(Collected data)
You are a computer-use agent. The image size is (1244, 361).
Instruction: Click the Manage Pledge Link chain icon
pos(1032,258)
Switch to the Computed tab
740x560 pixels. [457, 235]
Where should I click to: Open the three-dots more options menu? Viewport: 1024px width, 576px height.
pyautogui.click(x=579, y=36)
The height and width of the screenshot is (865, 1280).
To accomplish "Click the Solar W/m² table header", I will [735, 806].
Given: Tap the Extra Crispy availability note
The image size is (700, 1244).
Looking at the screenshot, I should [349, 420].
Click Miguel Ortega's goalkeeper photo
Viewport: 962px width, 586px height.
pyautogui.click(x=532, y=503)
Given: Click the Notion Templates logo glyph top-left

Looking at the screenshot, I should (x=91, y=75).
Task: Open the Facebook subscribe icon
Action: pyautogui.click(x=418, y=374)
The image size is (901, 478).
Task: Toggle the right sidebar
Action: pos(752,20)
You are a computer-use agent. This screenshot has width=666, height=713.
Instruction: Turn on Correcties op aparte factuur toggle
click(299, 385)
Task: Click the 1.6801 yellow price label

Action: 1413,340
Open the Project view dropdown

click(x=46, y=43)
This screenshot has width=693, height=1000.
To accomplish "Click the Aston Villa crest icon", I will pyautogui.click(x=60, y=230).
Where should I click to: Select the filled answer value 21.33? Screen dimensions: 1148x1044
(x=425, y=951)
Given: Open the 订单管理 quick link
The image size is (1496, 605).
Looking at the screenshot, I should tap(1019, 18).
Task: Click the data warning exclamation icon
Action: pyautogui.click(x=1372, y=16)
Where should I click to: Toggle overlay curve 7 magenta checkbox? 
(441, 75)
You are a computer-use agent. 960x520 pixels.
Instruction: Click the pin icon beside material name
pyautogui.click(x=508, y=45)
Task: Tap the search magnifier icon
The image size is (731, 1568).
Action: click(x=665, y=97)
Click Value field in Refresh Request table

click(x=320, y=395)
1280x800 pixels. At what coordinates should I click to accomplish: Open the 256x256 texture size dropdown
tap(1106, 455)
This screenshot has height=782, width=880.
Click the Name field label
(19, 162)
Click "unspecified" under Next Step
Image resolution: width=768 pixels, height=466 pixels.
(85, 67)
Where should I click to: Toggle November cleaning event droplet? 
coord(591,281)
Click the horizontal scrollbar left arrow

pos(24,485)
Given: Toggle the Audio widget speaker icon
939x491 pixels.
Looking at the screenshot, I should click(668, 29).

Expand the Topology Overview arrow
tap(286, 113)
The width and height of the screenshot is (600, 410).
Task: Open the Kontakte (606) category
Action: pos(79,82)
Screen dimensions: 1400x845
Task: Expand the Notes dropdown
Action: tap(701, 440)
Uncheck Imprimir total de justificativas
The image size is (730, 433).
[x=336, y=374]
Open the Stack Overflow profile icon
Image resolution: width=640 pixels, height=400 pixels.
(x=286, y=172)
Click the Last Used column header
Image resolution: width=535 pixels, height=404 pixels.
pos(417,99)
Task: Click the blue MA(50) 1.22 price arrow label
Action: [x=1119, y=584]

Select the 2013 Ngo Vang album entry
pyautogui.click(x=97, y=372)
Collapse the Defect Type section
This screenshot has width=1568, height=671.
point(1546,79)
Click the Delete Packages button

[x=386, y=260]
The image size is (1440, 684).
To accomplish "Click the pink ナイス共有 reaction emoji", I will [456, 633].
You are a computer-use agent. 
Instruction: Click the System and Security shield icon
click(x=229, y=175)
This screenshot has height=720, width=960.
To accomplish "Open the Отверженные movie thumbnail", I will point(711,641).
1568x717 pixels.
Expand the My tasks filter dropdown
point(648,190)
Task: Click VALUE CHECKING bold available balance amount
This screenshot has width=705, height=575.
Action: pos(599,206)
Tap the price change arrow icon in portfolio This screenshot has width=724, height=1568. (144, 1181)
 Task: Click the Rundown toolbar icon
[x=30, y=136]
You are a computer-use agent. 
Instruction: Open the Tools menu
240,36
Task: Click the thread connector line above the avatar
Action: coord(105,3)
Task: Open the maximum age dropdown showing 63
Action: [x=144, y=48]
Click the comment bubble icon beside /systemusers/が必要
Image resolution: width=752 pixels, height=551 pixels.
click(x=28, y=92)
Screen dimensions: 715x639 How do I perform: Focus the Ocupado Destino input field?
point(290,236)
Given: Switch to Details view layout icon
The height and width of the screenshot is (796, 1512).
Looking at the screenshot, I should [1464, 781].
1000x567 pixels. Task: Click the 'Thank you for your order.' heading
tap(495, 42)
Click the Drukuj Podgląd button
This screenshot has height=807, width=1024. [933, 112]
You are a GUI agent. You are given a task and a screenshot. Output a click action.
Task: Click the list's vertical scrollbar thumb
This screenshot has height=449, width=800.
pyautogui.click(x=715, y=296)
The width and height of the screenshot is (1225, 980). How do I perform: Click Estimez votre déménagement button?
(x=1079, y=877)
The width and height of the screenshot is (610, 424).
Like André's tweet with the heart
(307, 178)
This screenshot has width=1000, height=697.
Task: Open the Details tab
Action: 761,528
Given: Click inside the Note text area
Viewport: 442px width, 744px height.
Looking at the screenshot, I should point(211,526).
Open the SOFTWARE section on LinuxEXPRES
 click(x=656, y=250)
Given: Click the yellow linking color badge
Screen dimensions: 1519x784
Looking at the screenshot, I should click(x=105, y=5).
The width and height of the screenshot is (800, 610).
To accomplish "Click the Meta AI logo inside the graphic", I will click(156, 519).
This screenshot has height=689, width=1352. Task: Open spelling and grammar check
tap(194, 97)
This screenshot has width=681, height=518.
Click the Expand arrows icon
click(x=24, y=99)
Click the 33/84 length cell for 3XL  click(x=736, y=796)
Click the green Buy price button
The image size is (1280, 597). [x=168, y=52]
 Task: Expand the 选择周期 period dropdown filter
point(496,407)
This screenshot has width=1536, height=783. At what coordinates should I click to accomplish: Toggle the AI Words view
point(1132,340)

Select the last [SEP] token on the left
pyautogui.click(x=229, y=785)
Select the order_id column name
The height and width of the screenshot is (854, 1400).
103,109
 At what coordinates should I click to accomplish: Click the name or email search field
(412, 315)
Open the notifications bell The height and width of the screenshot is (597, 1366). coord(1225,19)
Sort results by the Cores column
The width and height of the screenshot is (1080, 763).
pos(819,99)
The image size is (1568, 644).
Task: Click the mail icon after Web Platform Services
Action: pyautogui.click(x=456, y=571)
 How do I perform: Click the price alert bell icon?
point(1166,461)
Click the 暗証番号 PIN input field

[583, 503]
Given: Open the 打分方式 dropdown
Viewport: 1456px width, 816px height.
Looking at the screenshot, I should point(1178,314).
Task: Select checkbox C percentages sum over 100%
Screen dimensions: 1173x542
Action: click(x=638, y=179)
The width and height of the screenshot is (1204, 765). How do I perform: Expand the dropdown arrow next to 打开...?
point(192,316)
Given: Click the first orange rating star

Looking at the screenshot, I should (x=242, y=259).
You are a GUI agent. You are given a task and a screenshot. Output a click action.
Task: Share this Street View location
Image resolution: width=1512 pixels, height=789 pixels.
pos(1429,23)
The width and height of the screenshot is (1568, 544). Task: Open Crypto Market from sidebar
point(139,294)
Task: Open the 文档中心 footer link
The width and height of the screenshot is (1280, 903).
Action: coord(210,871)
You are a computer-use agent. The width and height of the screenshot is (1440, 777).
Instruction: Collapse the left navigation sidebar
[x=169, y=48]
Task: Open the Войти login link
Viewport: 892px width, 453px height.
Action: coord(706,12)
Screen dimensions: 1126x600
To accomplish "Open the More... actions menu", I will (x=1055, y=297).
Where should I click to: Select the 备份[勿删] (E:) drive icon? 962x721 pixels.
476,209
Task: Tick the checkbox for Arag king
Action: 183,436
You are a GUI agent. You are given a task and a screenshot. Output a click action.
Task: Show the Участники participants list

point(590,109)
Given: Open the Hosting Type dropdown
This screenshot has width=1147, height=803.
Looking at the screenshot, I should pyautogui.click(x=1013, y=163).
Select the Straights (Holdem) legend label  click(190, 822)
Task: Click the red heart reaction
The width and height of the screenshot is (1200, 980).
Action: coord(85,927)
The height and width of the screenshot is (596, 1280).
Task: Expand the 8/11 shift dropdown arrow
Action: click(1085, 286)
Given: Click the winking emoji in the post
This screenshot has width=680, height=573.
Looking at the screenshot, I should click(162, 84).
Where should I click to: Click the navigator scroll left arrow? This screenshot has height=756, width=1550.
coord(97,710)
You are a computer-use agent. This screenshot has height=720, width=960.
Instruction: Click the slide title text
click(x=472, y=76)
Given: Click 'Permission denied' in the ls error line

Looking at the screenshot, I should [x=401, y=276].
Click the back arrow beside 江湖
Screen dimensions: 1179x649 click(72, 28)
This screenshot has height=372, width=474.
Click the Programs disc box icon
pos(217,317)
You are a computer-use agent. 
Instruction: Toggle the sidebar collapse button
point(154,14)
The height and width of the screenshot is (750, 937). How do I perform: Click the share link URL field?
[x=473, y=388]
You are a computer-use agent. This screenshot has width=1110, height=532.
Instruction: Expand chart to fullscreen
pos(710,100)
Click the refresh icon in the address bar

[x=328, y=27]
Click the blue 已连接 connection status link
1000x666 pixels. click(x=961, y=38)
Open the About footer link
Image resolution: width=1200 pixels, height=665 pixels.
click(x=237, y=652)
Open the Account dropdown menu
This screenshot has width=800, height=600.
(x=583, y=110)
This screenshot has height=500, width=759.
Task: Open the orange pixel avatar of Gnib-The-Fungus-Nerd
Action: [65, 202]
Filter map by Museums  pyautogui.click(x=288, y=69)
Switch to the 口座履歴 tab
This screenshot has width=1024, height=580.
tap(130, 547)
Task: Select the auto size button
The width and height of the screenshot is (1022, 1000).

Directions for this task:
Please tally every line of the entries that holds "emoji" and answer with that figure alone.

Output for this task:
2